Document segment.
◇ ◇ ◇ ◇ ◇
The General Assembly agreed to study open enrollment this year as a compromise in the education bill approved in May. That bill, which allowed merit pay for teachers in the St. Louis Public Schools, was hung up until those pushing open enrollment dropped a provision pushed by Sen. Rob Mayer, R-Dexter and Sen. Jane Cunningham, R-Chesterfield, and agreed to further study.

A joint House and Senate committee began a series of three hearings to look into the issue Tuesday in the capital city. Meetings will follow later in Branson and Nov. 4 at the University of Missouri-St. Louis.

Gary Battles, a superintendent from Nodaway County in northern Missouri, told the committee that the toughest part of an open enrollment plan is the ability of local districts to complete budgets, since state money would move with each child to the district where they chose to attend.

“Developing a budget is going to be a nightmare,” Battles said. “Every district’s cost is different.”

Still, Battles said he was familiar with Iowa’s move to open enrollment, and he said it seemed to work for that state, though the Legislature has made changes to the policy several times to try to make it better.

“It wasn’t perfect, but they continued to change it,” Battles said. “It’s a living, breathing document.”
◇ ◇ ◇ ◇ ◇
Raw data.
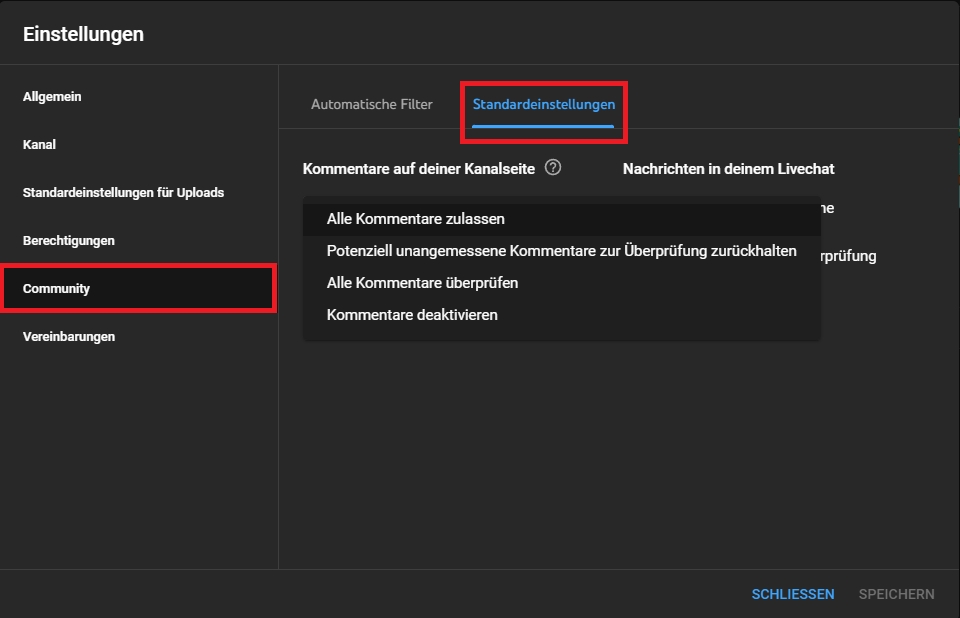This screenshot has height=618, width=960.
Task: Click the first partially hidden Livechat option
Action: (827, 208)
◇ ◇ ◇ ◇ ◇
Exercise tasks.
• 1. Retype the part of the Missouri open enrollment article that begins at the words "The General Assembly" and stops after "to further study.", keeping every word and mark unchanged.
• 2. Write what comes next in the article on Missouri's open enrollment hearings, picking up after its final sentence.

Answers for the exercise.
• 1.
The General Assembly agreed to study open enrollment this year as a compromise in the education bill approved in May. That bill, which allowed merit pay for teachers in the St. Louis Public Schools, was hung up until those pushing open enrollment dropped a provision pushed by Sen. Rob Mayer, R-Dexter and Sen. Jane Cunningham, R-Chesterfield, and agreed to further study.

• 2.
The battle over open enrollment pits school administrators and teachers’ unions against conservatives pushing for more choice and competition in schools. Retired St. Louis financier Rex Sinquefield, has helped fund the movement in Missouri to bring changes to the public schools.

Many Democrats bristle at Sinquefield’s involvement in the issue, though nationally, Secretary of Education Arne Duncan, a Democrat, is pushing some of the same ideas.

Penney Rector, a lobbyist representing school administrators, told lawmakers that her organization had many concerns with the proposed legislation, including costs for transportation and special education.

“It would seem you would have losers and winners,” among districts, Rector said. She also criticized the proposal for making students more transient, which doesn’t necessarily improve learning, she said.

If the bill is to become law, it will have to get through the Senate first, said House education chairman Maynard Wallace, R-Thornfield. Wallace is an ex-superintendent who sides with Democrats on many education issues. He said he would give a hearing to open enrollment if it passed through the Senate first.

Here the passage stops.